The book shows how the 52-day period spanning from Passover to Shavuot (Pentecost) is in fact a microcosm of the 52 weeks of the year. Additionally, it demonstrates how 52 rabbis and 52 animals listed in the sacred works Pirkei Avot (“Ethics of the Fathers”) and Perek Shirah (“Chapter of Song”) parallel the year’s weeks as well. Finally, the book explores the kabbalistic meaning behind the numbers and divine attributes (sefirot) related to each day from Passover to Shavuot known as the Counting of the Omer.

The Counting of the Omer has always been one of the key tools used by the Jewish People as a basis for spiritual development.
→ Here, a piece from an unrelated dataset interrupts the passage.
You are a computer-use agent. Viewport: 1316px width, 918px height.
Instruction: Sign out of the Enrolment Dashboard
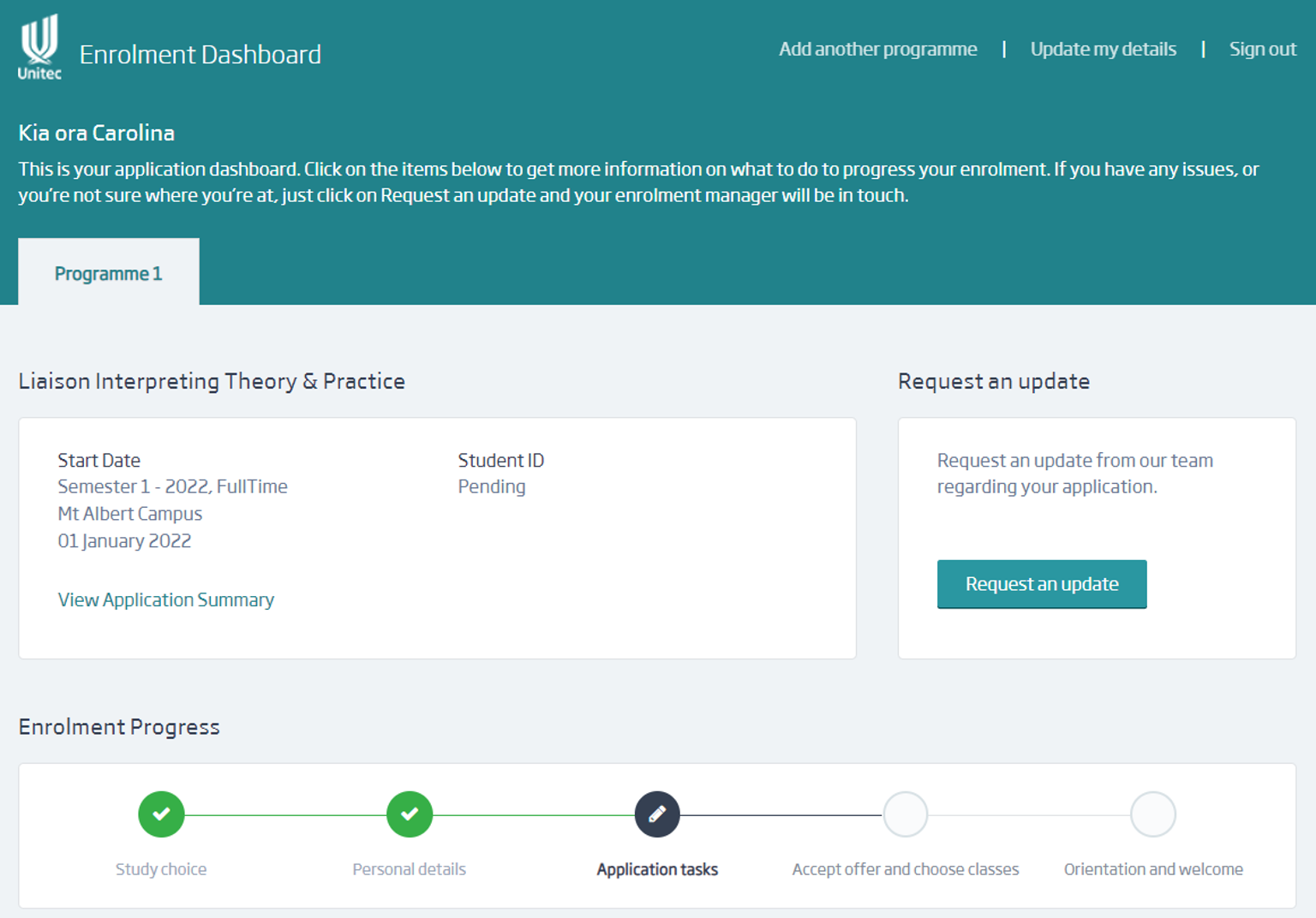pyautogui.click(x=1263, y=49)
The book expands its use to the entire year and shows amazing and eerie connections between how the weeks of the year and the days of the Omer parallel each other. “The basis for the entire book is one simple idea,” Rabbi Kahane says, “Just as the culmination of the Counting of the OmerLag Ba’Omer, falls on the 33rd day of the Omer, so too the week of Lag Ba’Omer falls on the 33rd week of the year. 

“The book’s use as a weapon against sadness should also not be underestimated,” exclaims Ann Helen Wainer, “its uplifting ideas and its connectedness to the song and harmony of nature, as well as the wisdom and foresight of our ancestors, is a true gift.”